Exercise 1: Do the statements below agree with the text on the Gaza Tribunal that follows? For each one, answer yes or no and quote the deciding words from the text. (a) The Tribunal's first public assembly took place in Sarajevo and lasted four days. (b) Richard Falk formally opened the assembly. (c) The writer attended the sessions in person.

Image: Day 1, Gaza Tribunal with Penny Green, Susan Akram and Michael Lynk
In late May, the Gaza Tribunal held its first public assembly in Sarajevo and online (through Zoom and Youtube livestreaming). Over the course of 4 days, its three chambers presented expert reports that were interspersed with keynotes, witness testimony from Gaza and a journalists’ roundtable. The assembly was formally opened by the Rector of the International University of Sarajevo, Professor Ahmet Yıldırım, who welcomed us to the city in a spirit of solidarity with the people of Gaza. While Bosnia’s genocide could be spoken of the in past tense, shared experiences seemed to erase the tyranny of distance and of time. In coming together in this city that will be forever marked as a site of atrocity, participants could work collectively against impunity.
The opening session ended with a speech from the Tribunal’s president, Richard Falk. As a seasoned international lawyer and activist, Falk looked back to moments in his own life where international law failures had been most acute. In pivotal periods such as the US invasions of Vietnam or Iraq, peoples’ tribunals had emerged as symbolically powerful practices to counter the moral and legal bankruptcy of formal institutional mechanisms. While Falk lauded the international accountability efforts currently being pursued at the ICC and the ICJ largely through Global South efforts, he had to concede that they had failed to arrest the genocide. With a sense of urgency and gravity then, he concluded by characterising Gaza as the ‘moral challenge of our time’; opening up a space to witness and to reflect on its enormity would be a small act of resistance. Very much seeking to amplify voices from global civil society, Falk suggested that the Gaza Tribunal could counter the Global North’s silence and complicity.
As a member of the Tribunal who zoomed in for these sessions, I want to reflect here on the meaning and the potential of this people’s tribunal both for Palestine and for international law more broadly. After 20 months of slaughter and many frustrated efforts to achieve a ceasefire alongside more long-lasting liberation, it is now de rigueur to academically-agonise over the death of international law under the rubble of Gaza. Yet in writing from a place of privilege, this cannot be our only response. For those millions of people holding on by a thread in Gaza or in the West Bank, even a slither of change might allow them to keep breathing, both physically and figuratively as a people. International law might be a part of this future story that is yet to be written. But what particular contribution can a people’s tribunal make at this moment and for possible future accountability efforts? Does this type of endeavour embody a unique form of legal activism and consciousness that goes beyond formal legal proceedings, political activism or academic workshops? Below, I survey the work of the Gaza Tribunal to reflect on its possible contribution in raising awareness and contributing to redress. Ultimately, I suggest that while the contribution of the Gaza Tribunal is currently modest, its reports and archival materials can provide a unique resource for shaping future research and policy changes. It can also help inform the historical memory of Palestinians as they come to craft their narratives of this moment.

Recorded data
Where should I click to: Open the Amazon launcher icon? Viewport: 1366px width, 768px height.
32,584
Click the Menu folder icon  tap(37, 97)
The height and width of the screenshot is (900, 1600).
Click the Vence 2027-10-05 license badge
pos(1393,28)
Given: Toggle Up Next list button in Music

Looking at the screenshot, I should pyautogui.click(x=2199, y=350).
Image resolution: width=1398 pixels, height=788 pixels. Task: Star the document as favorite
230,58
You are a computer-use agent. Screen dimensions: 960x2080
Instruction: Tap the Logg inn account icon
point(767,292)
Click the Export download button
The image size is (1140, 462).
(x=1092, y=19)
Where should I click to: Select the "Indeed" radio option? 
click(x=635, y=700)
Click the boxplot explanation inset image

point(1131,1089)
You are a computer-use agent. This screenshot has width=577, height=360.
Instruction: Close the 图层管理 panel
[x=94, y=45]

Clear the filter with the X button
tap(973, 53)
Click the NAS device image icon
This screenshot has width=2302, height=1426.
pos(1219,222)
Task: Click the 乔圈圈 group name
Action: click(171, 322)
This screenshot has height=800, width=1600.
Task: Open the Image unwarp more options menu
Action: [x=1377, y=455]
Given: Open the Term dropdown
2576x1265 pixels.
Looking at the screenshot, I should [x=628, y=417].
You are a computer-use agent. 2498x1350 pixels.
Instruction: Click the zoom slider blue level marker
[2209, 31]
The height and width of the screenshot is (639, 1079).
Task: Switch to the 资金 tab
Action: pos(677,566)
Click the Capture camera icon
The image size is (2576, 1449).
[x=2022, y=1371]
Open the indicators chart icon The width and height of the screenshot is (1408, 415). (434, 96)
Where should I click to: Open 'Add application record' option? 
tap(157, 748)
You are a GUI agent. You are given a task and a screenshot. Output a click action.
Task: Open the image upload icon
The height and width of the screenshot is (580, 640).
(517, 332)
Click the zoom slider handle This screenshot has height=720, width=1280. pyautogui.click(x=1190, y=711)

Exercise 2: Rewrite the records from their first line through the line that contains "[x=94, y=45]", changing "Instruction" to "Command" and leaving everything else unchanged.

Reply 1:
(a) Yes: "the Gaza Tribunal held its first public assembly in Sarajevo" and "Over the course of 4 days"
(b) No: "The assembly was formally opened by the Rector of the International University of Sarajevo, Professor Ahmet Yıldırım"
(c) No: "As a member of the Tribunal who zoomed in for these sessions"

Reply 2:
Where should I click to: Open the Amazon launcher icon? Viewport: 1366px width, 768px height.
32,584
Click the Menu folder icon  tap(37, 97)
The height and width of the screenshot is (900, 1600).
Click the Vence 2027-10-05 license badge
pos(1393,28)
Given: Toggle Up Next list button in Music

Looking at the screenshot, I should pyautogui.click(x=2199, y=350).
Image resolution: width=1398 pixels, height=788 pixels. Task: Star the document as favorite
230,58
You are a computer-use agent. Screen dimensions: 960x2080
Command: Tap the Logg inn account icon
point(767,292)
Click the Export download button
The image size is (1140, 462).
(x=1092, y=19)
Where should I click to: Select the "Indeed" radio option? 
click(x=635, y=700)
Click the boxplot explanation inset image

point(1131,1089)
You are a computer-use agent. This screenshot has width=577, height=360.
Command: Close the 图层管理 panel
[x=94, y=45]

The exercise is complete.